*PASSAGE FOR REVIEW*:
Saturday, December 5, 2009

Aetna, I'm Glad I Never Met Ya

Not since Nero fiddled while Rome burned has anyone in a position of national leadership been dithering so much while a bad problem has grown worse with regards to the health care debate. As Harry Reid valiantly tries to get a health care reform bill with a public insurance option through the Senate so a bill for President Obama's signature can be worked out with the House - in the face of Republican and conservative Democratic opposition - Aetna, one of America's most ubiquitous insurance companies, has decided to drop 650,000 clients next year to increase their profit margin.
The Connecticut-based insurance firm is also raising rates on those who will continue to have coverage to secure larger profits, adding insult to injury. What's really stupefying is that Aetna has admitted as much, rather than hide behind some flowery language about the need to remain competitive and ensure quality service. Aetna CEO Ron Williams confessed to Aetna seeking greater profits in this not-so-cryptic statement: The pricing we put in place for 2009 turned out to not really be what we needed to achieve the results and margins that we had historically been delivering. We view 2010 as a repositioning year, a year that does not fully reflect the earnings potential of our business. Our pricing actions should have a noticeable effect beginning in the first quarter of 2010, with additional financial impact realized during the remaining three quarters of the year."

*TASKS FOR THIS EXERCISE*:
1. According to the post on Aetna, how many clients does the company plan to drop next year?
2. Write out the stretch of the Aetna post from "Aetna, I'm Glad" through "their profit margin.", replacing "dithering" with "dawdling".
3. Extend the blog post about Aetna dropping clients and raising rates, picking up after its final sentence.
The material that comes next is separate from the Aetna post above.

*RECORDS SUPPLIED*:
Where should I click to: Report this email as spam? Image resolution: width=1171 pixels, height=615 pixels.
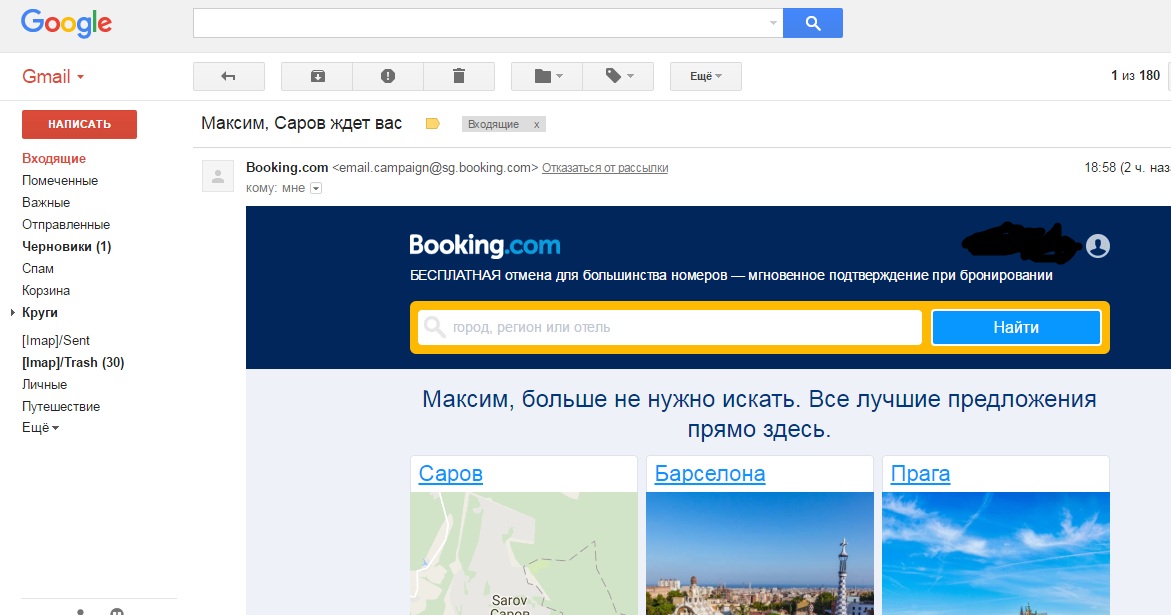388,76
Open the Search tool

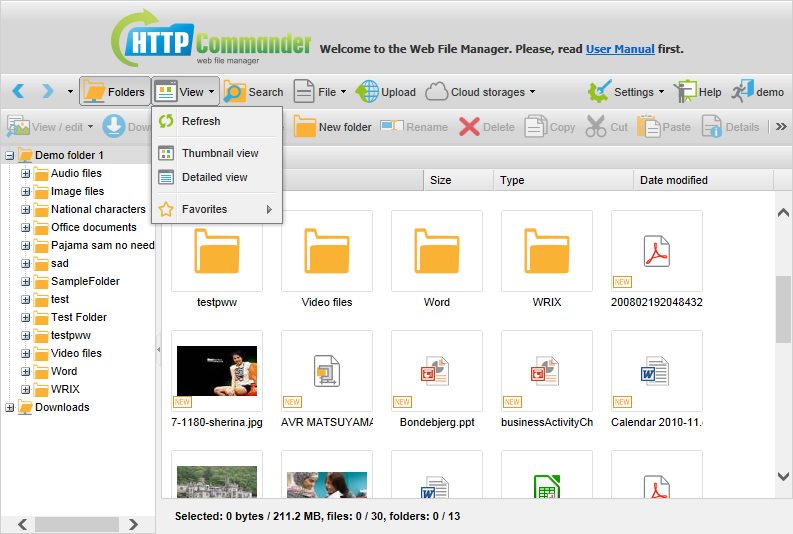[x=254, y=92]
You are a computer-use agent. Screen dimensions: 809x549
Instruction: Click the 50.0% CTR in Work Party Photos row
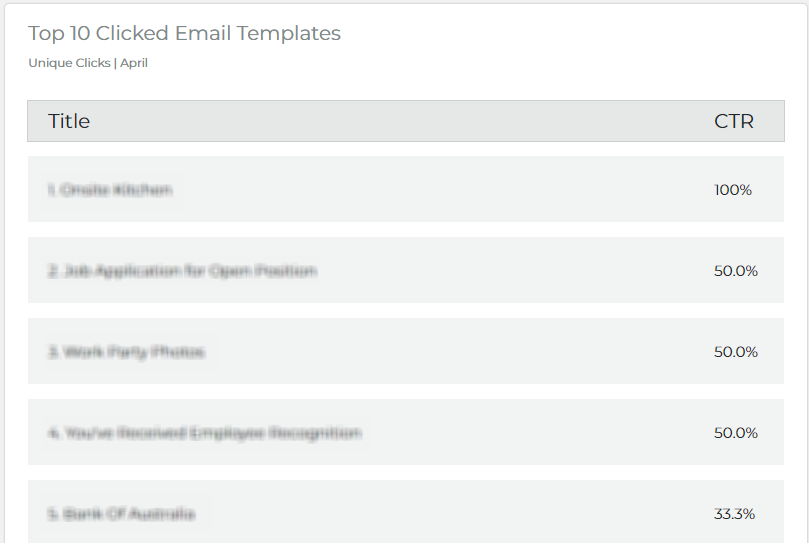pos(736,352)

*RESULTS OF THE TASKS*:
1. 650,000

2.
Aetna, I'm Glad I Never Met Ya

Not since Nero fiddled while Rome burned has anyone in a position of national leadership been dawdling so much while a bad problem has grown worse with regards to the health care debate. As Harry Reid valiantly tries to get a health care reform bill with a public insurance option through the Senate so a bill for President Obama's signature can be worked out with the House - in the face of Republican and conservative Democratic opposition - Aetna, one of America's most ubiquitous insurance companies, has decided to drop 650,000 clients next year to increase their profit margin.

3.
Here's the clincher: Aetna still made money in 2009, but the firm was taken aback by how much medical costs ate into the health insurance end of the business. So, not satisfied with a modest profit, Aetna wants to make even more money to please its shareholders. Sound like a fair deal to you? It is, except for the clients who can expect to pay higher premiums and the 650,000 people losing their coverage - most likely, people who tend to be more chronically ill and in greater need of care.
Aetna has pulled this trick in the past. Here are the statistics, courtesy of the Huffington Post, offering the proof: Aetna overhauled its business between 2000 and 2003, starting with 21 million members in 1999 and going down to 13 million by 2003, but increasing its profit margin from about 4% to higher than 7%.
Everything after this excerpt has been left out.